Biophysical determination of remifentanil binding to MD2 in vitro. A, Titration curves of fluorescence quenching assay with the increasing drug concentrations. Remifentanil binds to MD2 and causes the quenching of expressed MD2 intrinsic fluorescence in vitro, while roxithromycin, a compound used as a negative control, shows no MD2 binding activity. K_D = 6.0 ± 1.1 μm for the remifentanil-MD2 interaction. B, Replotting the data from A according to the equation: lg (F₀/F − 1) = −lgK_D + n × lg ([remifentanil]), revealing a slope of 1.06 ± 0.07 and a K_D = 8.2 ± 1.1 μm for the remifentanil-MD2 interaction.

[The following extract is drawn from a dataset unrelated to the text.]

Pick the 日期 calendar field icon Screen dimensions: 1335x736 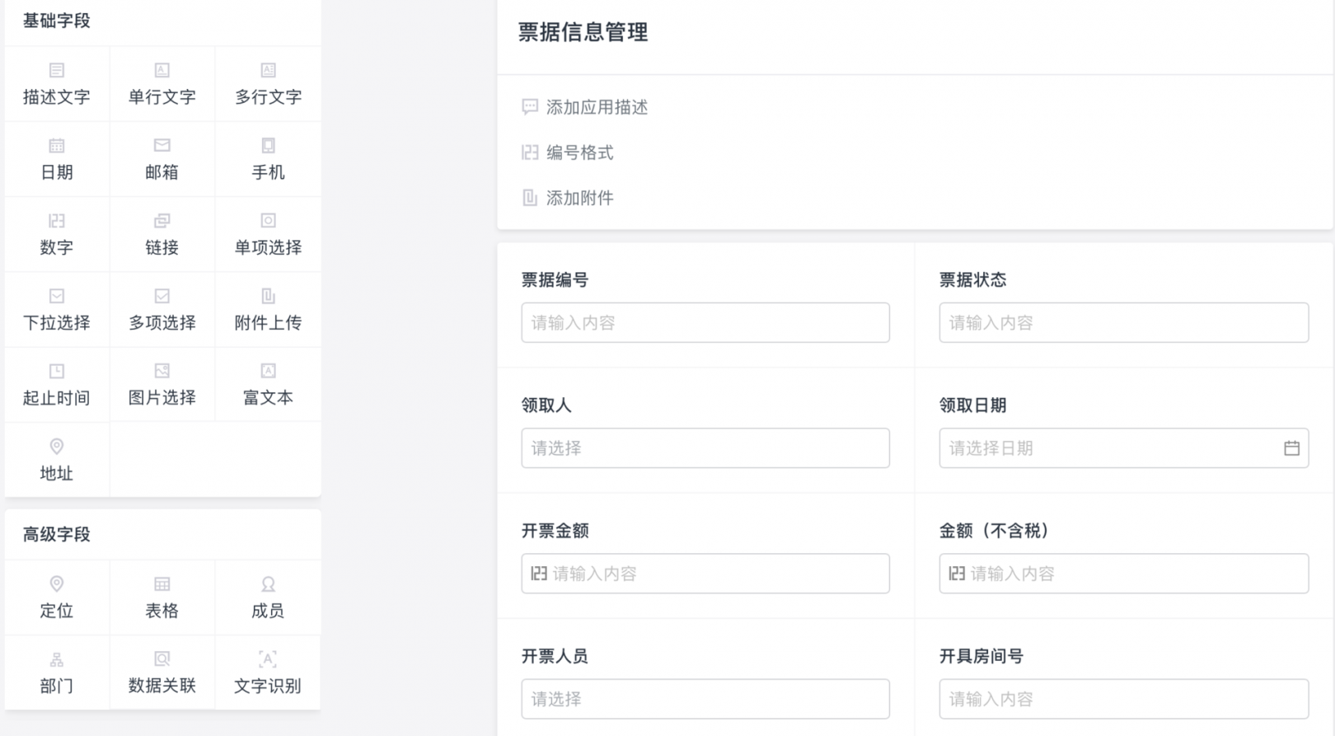(x=57, y=146)

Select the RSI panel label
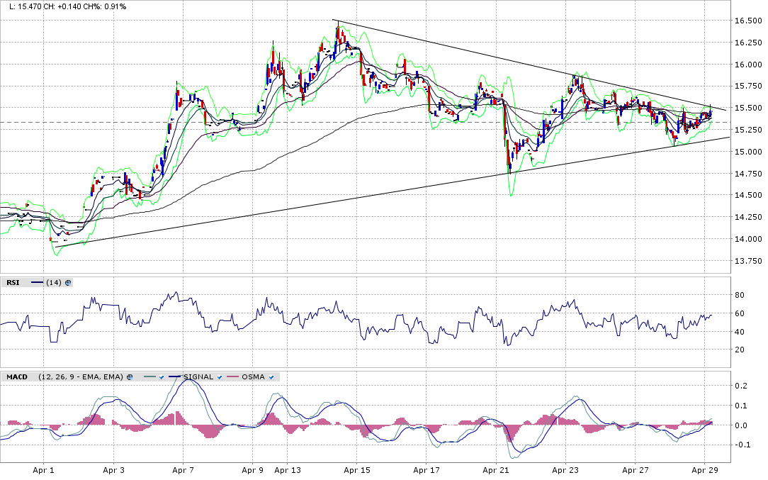point(12,283)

C, Specificity of remifentanil binding is revealed by its failure to bind protein A. Remifentanil demonstrates negligible binding to a negative control protein, protein A. As the excitation, 280 nm was used, and emission at 308 nm (peak position) was plotted against the titrated remifentanil concentration. Note: the binding constants derived here are likely underestimating the affinity constants of remifentanil to MD2 due to the lack of cofactors found in vivo. Data are means ± SEMs; n = 2 replications per group.

Figure 12.

In silico docking of (+)-naloxone in the lipopolysaccharide-binding pocket of MD2, an essential coreceptor of TLR4. Morphine, remifentanil, and its opioid inactive metabolite, remifentanil acid (displayed as the overlapping stick symbol structures), were determined to dock in silico to the lipopolysaccharide-binding domain of MD2 (represented as a ribbon peptide), in a conformation that spatially overlap with (+)-naloxone (spatial cloud representing preferred docking conformation) and morphine in silico docking.

Figure 13.

(+)-Naloxone binds to MD2 in vitro. A, Both (−)-naloxone and (+)-naloxone bind to MD2 and cause the quenching of expressed MD2 intrinsic fluorescence in vitro, while roxithromycin, a compound used as a negative control, shows no MD2 binding activity. B, (+)-Naloxone caused the decrease of Bis-ANS fluorescence from the Bis-ANS-MD2 complex, suggesting that (+)-naloxone replaces Bis-ANS binding to MD2. Note: the binding constants derived here are likely underestimating the affinity constants of (+)-naloxone to MD2 due to the lack of cofactors found in vitro. Data are means ± SEMs; n = 2 replications/group.